Wasylycia-Leis Introduces Bill Calling for Breast Implant RegistryTuesday, July 27 2010
OTTAWA - New Democrat MP Judy Wasylycia-Leis held a news conference on Monday, March 26, 2004 at 1:00 p.m. in 130-S, Centre Block, to highlight features of her Private Member's Bill to establish a national breast implant registry. The bill is to be introduced on March 29.
Ms. Wasylycia-Leis was joined at the news conference by prominent Canadian women's health advocates Madeline Boscoe, Executive Director, Canadian Women's Health Network, and Ann Rochon Ford, Coordinator, Women and Health Protection.
"This bill is designed to fill an important void in women's health protection," said Wasylycia-Leis. "Breast implants have been shown to pose a serious health risk, yet we currently have no way of either accurately assessing that risk or coordinating a response, should problems arise."
It is estimated that 100,000 to 200,000 Canadian women have breast implants. In 1992, health problems associated with silicone implants prompted Health Canada to impose a moratorium on their use. Implants using a soybean oil substance necessitated a major recall in Britain in 2000. The British Columbia Centre of Excellence for Women's Health has researched the health issues surrounding implants and has recommended a registry.
"Canada's leading authorities in this field have called for a registry. The Canadian Women's Health Network supports a registry. Yet it doesn't seem to be a government priority," says Wasylycia-Leis. "It took this government 10 years to pass legislation to protect women's health in assisted reproduction. We can't afford to wait that long to act again - women's health is at stake."
Breast implantation is used in cosmetic or reconstructive surgery and is considered elective. It is generally performed in private health clinics outside of the monitoring capacity of the public health system. Many problems associated with implants surface after several years. With no comprehensive record-keeping mechanism, necessary long-term data is unavailable.

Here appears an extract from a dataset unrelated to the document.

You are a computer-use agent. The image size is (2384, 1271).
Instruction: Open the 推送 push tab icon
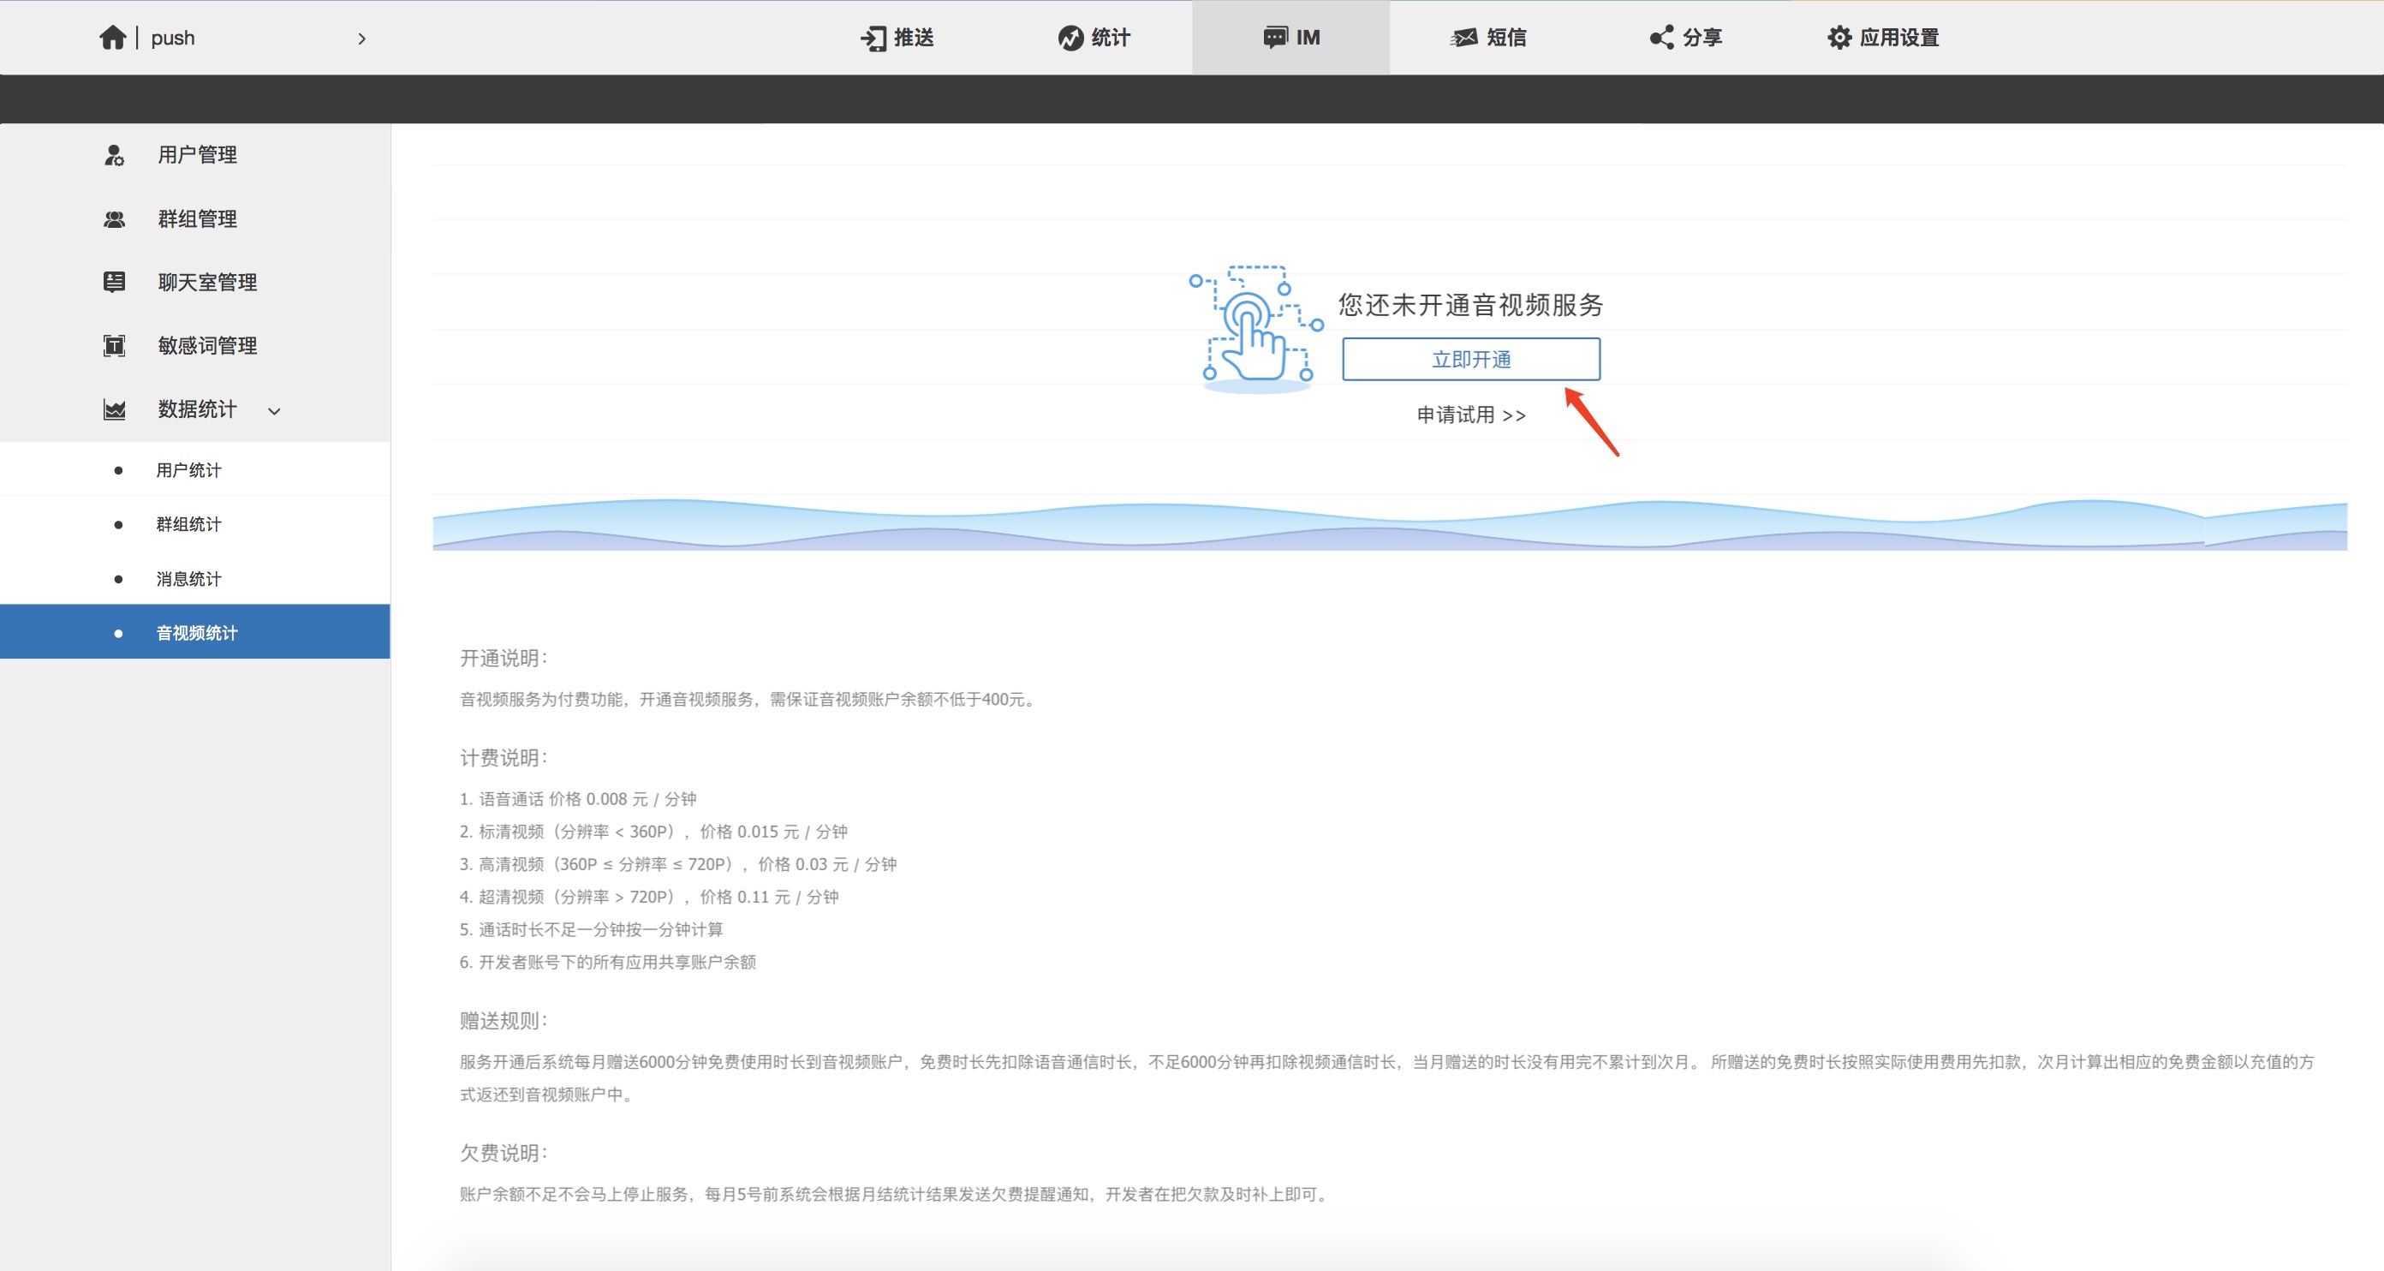click(873, 38)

"This bill would set up a registry that protects women's privacy, yet enables the research we need to make sound, informed safety decisions. Just as importantly, it means women can be alerted quickly to any health threats that develop. This is a public health issue and a federal government responsibility."
Other forms of registries exist in Britain and the United States with several European nations collecting corresponding information in various ways.